What is Density Gradient Centrifugation? Differential and Density Gradient Centrifugation

October 2020

Figuring out how to separate cells is an important part of any medical researcher’s job. There are a multitude of ways to sort different types of substances and the right process often depends on what you’re trying to isolate. One of the quicker and cheaper ways to sort a sample based only on physical characteristics is with centrifugation.

Density Gradient Centrifugation

The process of centrifugation allows scientists to separate substances based on their shape and size. Samples are placed into a centrifuge — a machine that is designed to spin liquid solutions at a high speed. The mixing or rotating causes the mixture to experience a centrifugal force that pushes larger particles from the center toward the bottom, and smaller to the top. The larger components react to the force more than those smaller components.

In density gradient centrifugation the process is similar. The samples are still placed into a centrifuge, but the end goal is not to sort them by size. The spinning from the centrifuge causes more dense particles to move to the outside edge. These particles have more mass and are carried further by their inertia. Less dense particles then settle towards the center of the sample. This creates a sorted solution that is layered by particle density from least to most.
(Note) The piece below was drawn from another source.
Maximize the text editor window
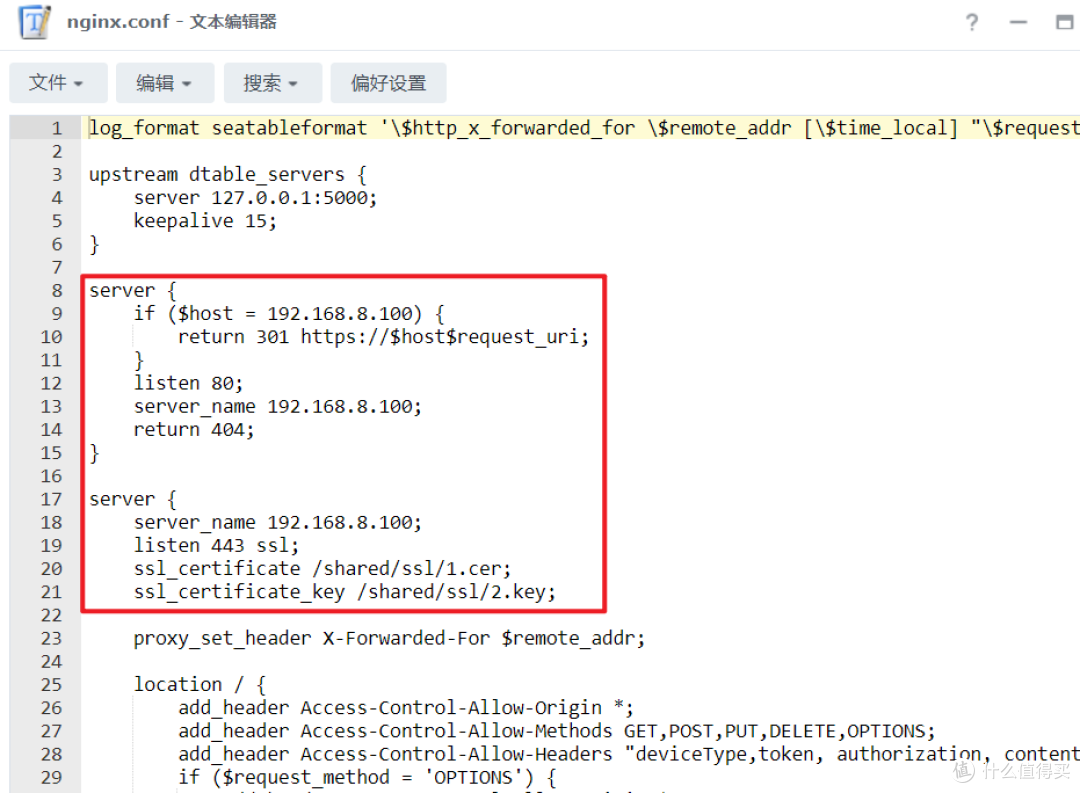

Principles of Density Gradient Centrifugation

Each particle has a specific set of physical characteristics; the properties of its biological makeup  that can be used for separation and isolation. Density gradient centrifugation focuses on two — size and density. The length of time required for this process is dependent upon the size of the particles. Larger particles will reach their position of stability earlier, whereas smaller particles take longer to pass through the larger particle zone and take up a position deeper in the gradient.

Density Gradient Reagents

A reagent is any mixture or substance used in chemical analysis or experimentation. In density gradient centrifugation, the reagent is a product used to assist in isolation or separation of the cells. Not only can these products speed up the process, they can also increase the purity and throughput. By keeping particles from clustering, creating a set divider, or eliminating residual red blood cells, the reagents can greatly increase the efficiency of density gradient centrifugation.

Differential Centrifugation

Differential centrifugation is another centrifugation separation method that is based on a particle’s mass. Since different sized cells already behave differently, the process is done with no reagent or medium.

Differential centrifugation is sometimes considered a simpler form of centrifugation. It is used for separating cells and organelles while density gradient centrifugation is used for molecules and particles. The main difference between the two centrifugation methods is the type of physical properties in which the process is based on. Differential centrifugation might be easier, but density gradient centrifugation is able to sort particles of a much smaller size.


Centrifugation of all types is beneficial to scientists because it harvests substances for additional experimentation or medical uses. It helps to remove contamination and impurities in samples so specific groups of cells or particles may be effectively isolated and studied.

Density gradient centrifugation and differential centrifugation can also be used to speed up other processes by mixing samples faster. Cell separation methods such as BACS or FACS can be supplemented with centrifugation to increase the overall efficiency.